Miguel, a youth media producer and MADRE volunteer, recently traveled to Bogota, Colombia to lead a multimedia workshop. The participants were young people affiliated with Taller de Vida, a MADRE sister organization. Below are his reflections on the experience, featuring a video produced by one of the participants.
I forgot about the dogs on the roofs. I used to look at them from the top floor of the house that Taller de Vida has in Usme, Bogota. And wondered about their lives. How much time did they spend on the roofs? did anyone ever walk them? is the culture gap between American and Colombian dogs bigger or smaller than the one between humans? As the taxi cab arrives to Usme I see the dogs on the roofs again. I forgot about them. The same way I forgot about the two policemen on one small motorcycle. About the thousands of Colombians trapped in the capital's omnipresent transit system where buses want to be trains and streets want to be tunnels. I forgot about the food, the watered down coffee, the local beer.
The memories start to arrive quickly. But for some reason I am not amused or excited... it feels like I was here a few days ago. Not a few years ago. A few years ago I was in Bogota for a week, teaching a group of students how to produce video. My time in Bogota consisted of trips back and forth from a neighborhood in the middle of Bogota, to Usme, a former small town that now has been absorbed by the huge city. This time I come back for two weeks to teach multimedia. I am not expecting to see a lot more of Bogota. So my taxi rides to Usme become my time to look at the city. Its small stores, its chaos, its military and police, students and professionals. In one of those taxi rides someone explains to me that the city is organized in different areas or "estratos" according to the average income of the neighborhood. The idea seems logical but extremely strange. Class is one of those things that North Americans don't like to talk about. Here... they don't need to talk about it... they are told what class they belong to. It's part of the reality so... why not put it on the table?
The first day of workshops is conducted at the top floor of the building Taller de Vida has in Usme. I look out of the window, watered down coffee in hand, and I see the dogs on the roofs.I try to remember the names of the students who will be taking part on the workshop. This will be a tough one. I realize as soon as I ask them to tell me some stories in writing. Some of the students are barely twenty years old and they have already been a part of an armed group in Colombia. Or two. My instinct pushes me to push them to give those stories away. So I can publish them. So I can surprise the readers of the world. With their stories. But when it becomes evident that these students are not particularly interested in remembering, or telling me amazing stories, stories of losses, of cruelty, unknown stories and experiences, I also realize that I am not interested in pushing them to talk to me.
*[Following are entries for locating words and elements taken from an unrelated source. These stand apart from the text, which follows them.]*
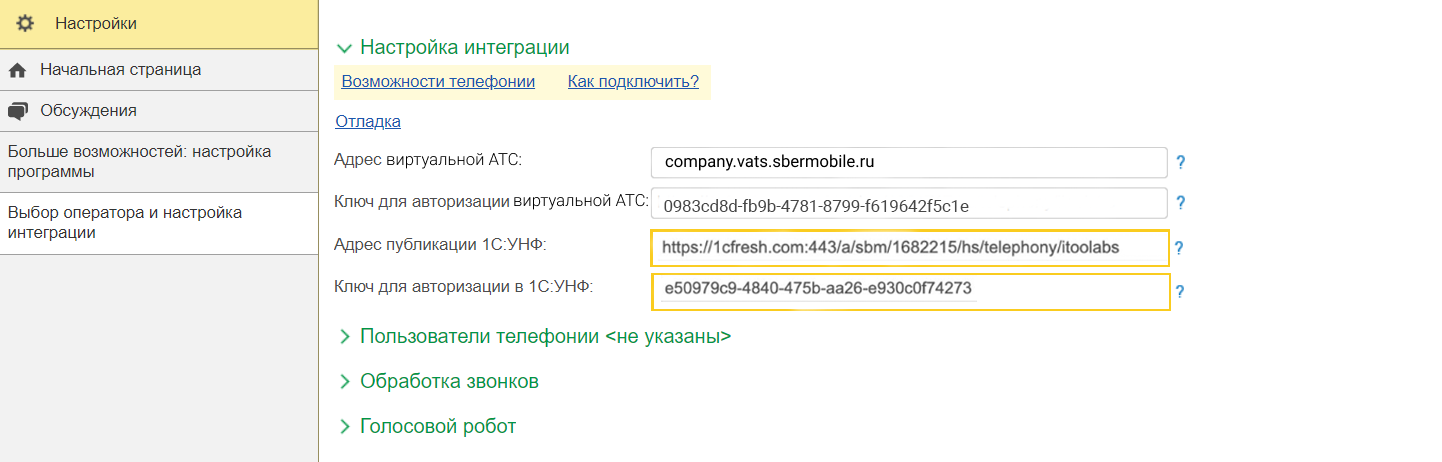Click help icon beside Ключ для авторизации виртуальной АТС
Viewport: 1442px width, 462px height.
click(1180, 203)
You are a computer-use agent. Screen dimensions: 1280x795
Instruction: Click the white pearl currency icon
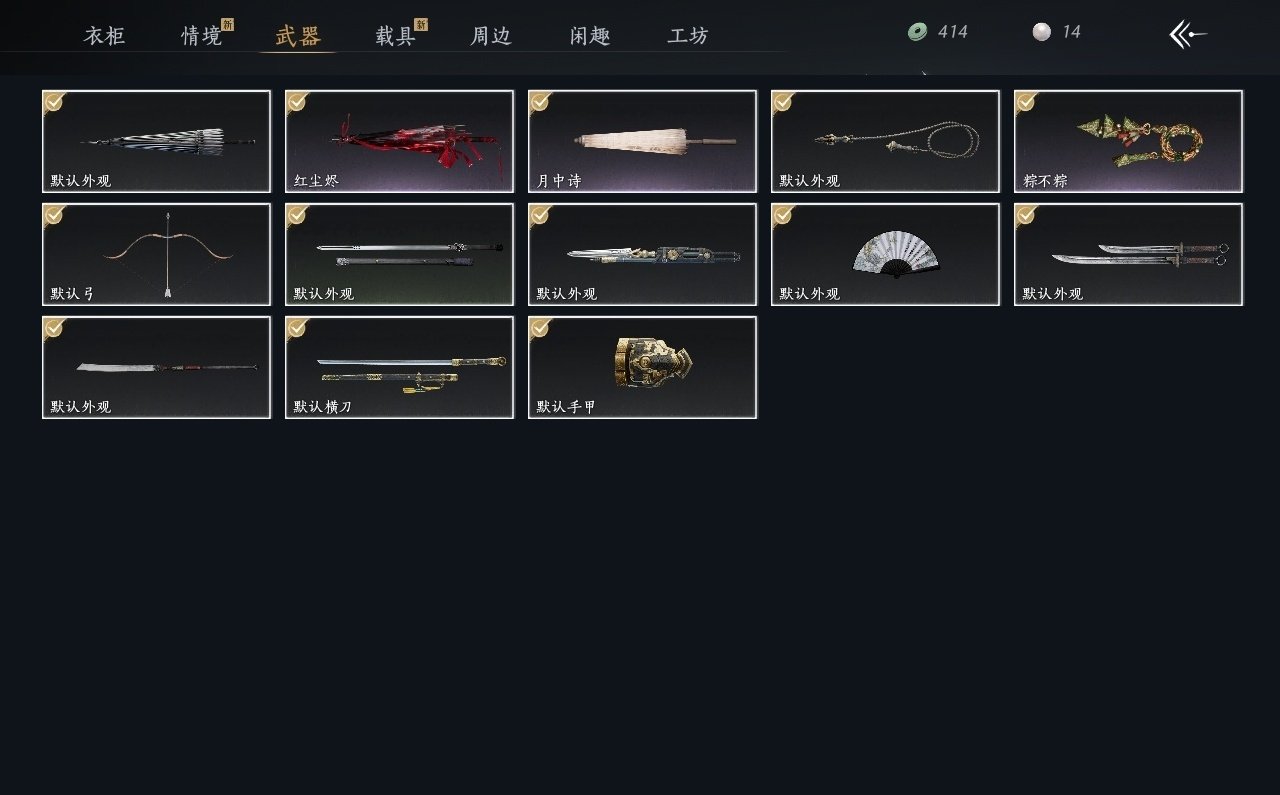[x=1042, y=32]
It's their choice, not mine.
Memory is a funny thing. I am fascinated by it. Perhaps because my own memory is always influencing what I do. Teaching these young students from Bogota I wonder about their memories. And I wonder about how those memories shape who they are. One of the people I met in Bogota told me: "I've met people who have gone through horrible things, and they are fine. No psychological consequences... that I can see". But can it be that these young people are immune to the kind of things they went through? Some of them certainly look like it. That is... assuming that the kind of things they went through are actually horrible and traumatic for them. Maybe these realities are just the norm for them. Maybe they grew up with them and never saw this environment, this political violence the country has been involved in for so long, as extraordinary. Nothing extraordinary.
I took a bunch of memories back from my two weeks in Bogota. Most of them will be posted soon on the web in the form of stories the students created. In the end they did give me their stories... maybe not the ones I was expecting. But they did give me their stories. It was hard work... not all of them knew how to put their memories on the paper... but they did it. One of the students I worked with, Jorge Quesada, produced a video about the circus-like artists who perform in front of the stopped cars when the traffic lights turn red in Bogota.
But I also came back with the feeling that I had missed something. I try to figure things out around me. Analyze, calculate, analyze more, explore the look of the people around me... analyze even more. And I left Bogota without the conclusions that I usually reach. Maybe I needed more time. Maybe I need to come back and have the opportunity to ask more questions. And maybe I will. Because I still feel there is a story that needs to be told. There is a messy body of memories, history, experiences, opinions, years, interpretations, conflicts. And I want to deconstruct it. Understand how the consciousness of this conflict is built. And maybe then I'll feel that I gave something significant back to those Colombians who gave me their trust.